僕としても『エルデンリング』がかなり印象的だったので、そっちの話をしたいとも思ったが、過去にそういう話をした記憶があるのでちょっとここでは、凄い進化をし過ぎたせいでコントローラーを投げ出したゲームの話を。
そのゲームというのが2017年発売の『バイオハザード7 レジデントイービル』である。
キャッチコピーに「すべては恐怖のために」を掲げているこのタイトル。初代からこのシリーズを遊んできた僕だったが、ちょっとこの『バイオ7』だけは話が違った。
凄く、怖かったのである。
今まで散々ゾンビだハンターだリッカーだを血祭りにあげた僕も、このゲームの怖さには正直お手上げだったのである。閉鎖的な空間を舞台に、一人称視点になったバイオがこれだけ怖いものになるとは夢にも思っていなかった。
厳密に言えば一人称視点のバイオと言えば『ガンサバイバー』がある。だけどあれって銃を撃って撃って撃ちまくれる爽快感が恐怖心を薙ぎ払ってくれる側面もあったので、本格的に怖がらせる気満々の『バイオ7』とは全く毛色が違って感じられる。

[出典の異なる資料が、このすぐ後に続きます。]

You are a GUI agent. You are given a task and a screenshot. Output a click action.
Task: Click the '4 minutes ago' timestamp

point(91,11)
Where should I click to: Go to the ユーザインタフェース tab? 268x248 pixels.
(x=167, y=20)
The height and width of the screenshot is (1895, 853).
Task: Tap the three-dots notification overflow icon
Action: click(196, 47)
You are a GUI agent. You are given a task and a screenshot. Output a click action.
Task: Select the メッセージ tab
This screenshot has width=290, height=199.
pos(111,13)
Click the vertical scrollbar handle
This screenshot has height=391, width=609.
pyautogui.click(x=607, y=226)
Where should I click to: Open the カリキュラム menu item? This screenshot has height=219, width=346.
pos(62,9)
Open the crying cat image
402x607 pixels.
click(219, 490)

少なくとも僕の周りには「『ガンサバイバー』が怖い」と主張する友達はいなかった。ところが『バイオ7』ときたら、マジで怖いんだもの。怖がらせる方法も色々あるし、企画会議とかきっと楽しかったんだろうなぁ。
あまりにも恐ろしいゲーム。プレイすることもためらわれるゲームとして、僕にとってはもうトラウマ。長らく最も恐ろしいゲームは『サイレン』だろうと思っていたが、いやいや、プレイ環境の一新ととにかく怖がらせるための舞台装置のせいで、もう『バイオ7』が堂々の首位になってしまった。
まさしく、怖さという点においてはこの10年の間に出会った、間違いなく凄いゲームであると考えている。正直、あまりに怖いからすぐに投げ出してしまった!
と同時に「今になってこんなに恐怖心を煽るゲームが爆誕するなんて」と、ちょっとだけ嬉しくもなった。だって『サイレン』ですら何とか全クリできた僕が、序盤も序盤で怖すぎてドロップアウトしちゃうんだもの。こういう感じで、ゲームってこれからもじわじわじわじわ進化し続けているんだろうなぁ。